You can spray the driver with a conformal coating to insulate the nekkid electronics, then fill the driver with copper sand for all you’d care, as nothing would short out. Miller-Stephenson makes a buncha conformal coatings.

But using a thermal-insulator?!? I gotta be missing something…


here in PA? they put an insane tax on cigarettes… i went back to my poor college days of rolling my own smokes…

well, they upped the tax again and again? and a LOT of people who normally wouldnt? are now making their own cigarettes… so?

they taxed the loose tobacco and the papers, lol…

curious? what does a pound of tobacco go for? going rate?

okay… found a website… whosale whole leaf, lol…

tekwyzyrd? what KIND of tobacco are you growing? please tell me you have some of the good turkish stuff, lol…

You’re thinking in the wrong direction about the Silicone. Compared to lots of other things, it may be an insulator, but compared to air, it is a good conductor! So, as someone said above, it’s better than nothing for thermal conductivity. Silicone is also easily worked in, and a lot easier to remove later than Epoxy, JB Weld, and other substances. Removability might be important if you ever need/want to replace/repair/upgrade the driver or other components.

I use JB-Weld; mix it with isopropyl alcohol to thin it. When it cures, it has a rubbery texture, but more importantly, it doesn’t seem to adhere to anything, so it is removable.

(Actually, I use the cheap Harbor Freight equivalent to JB-Weld. About a thirdof the price, and it seems to be the same product…)

I had some enclosed 110V LED drivers for 12V COB floodlights one time. I decided to tear one down and it was potted with a typical gray compound. I started picking the material out and found that it was full of small ROCKS. I guess rocks are cheaper than potting compound, so they filled the driver housing and then just topped it off with the potting compound.

@ Lightbringer In a typical light the star is attached to the head which provides a path for heat out of the light. As the driver is also attached this shared portion of the light also provides a path for heat from the emitter to the driver. The idea is to create a modular light where the emitter and driver each have their own thermal path insulated from the other. There will still be heat transferred by the wires or contact points but insulating the emitter module from the driver module would reduce heat transferred from the emitter to the driver.

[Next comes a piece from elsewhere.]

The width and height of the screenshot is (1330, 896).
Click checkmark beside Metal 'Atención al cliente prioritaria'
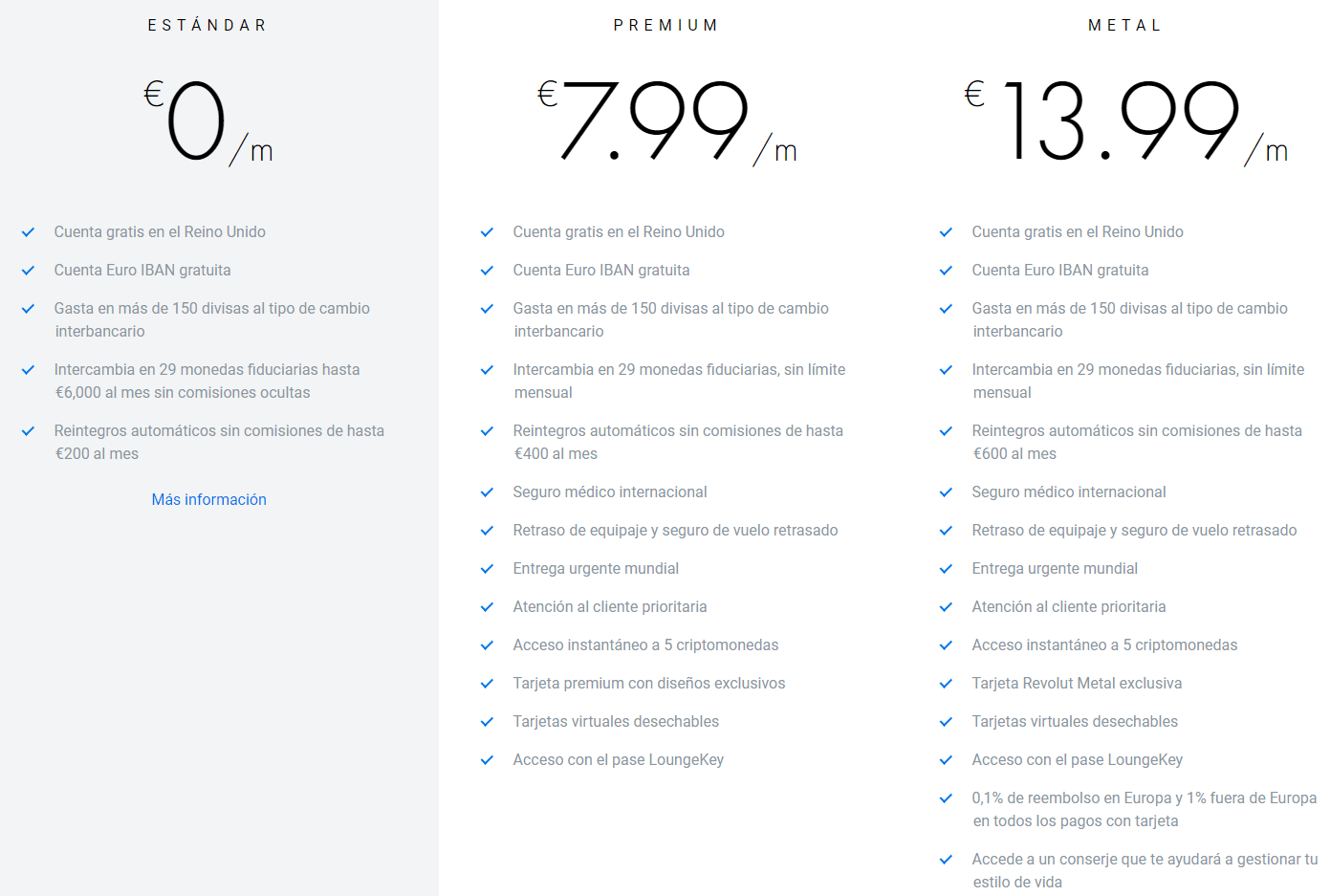point(947,607)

I have grown several strains of turkish and they grow quite nicely here. My space is limited but I typically grow around 200 plants. This year it will probably be white gold, virginia bright leaf, a couple of turkish types, and a burley of some type. I’m totally out of bright leaf right now and have been using a ‘pipe cut’ commercial tobacco and it will be nice to enjoy my own blends again.

You might be interested in this site .

@ Keltex, thanks for the tip on the JB weld/isopropyl. Sounds exactly like what I’ve been looking for. What ratio of ingredients do you use?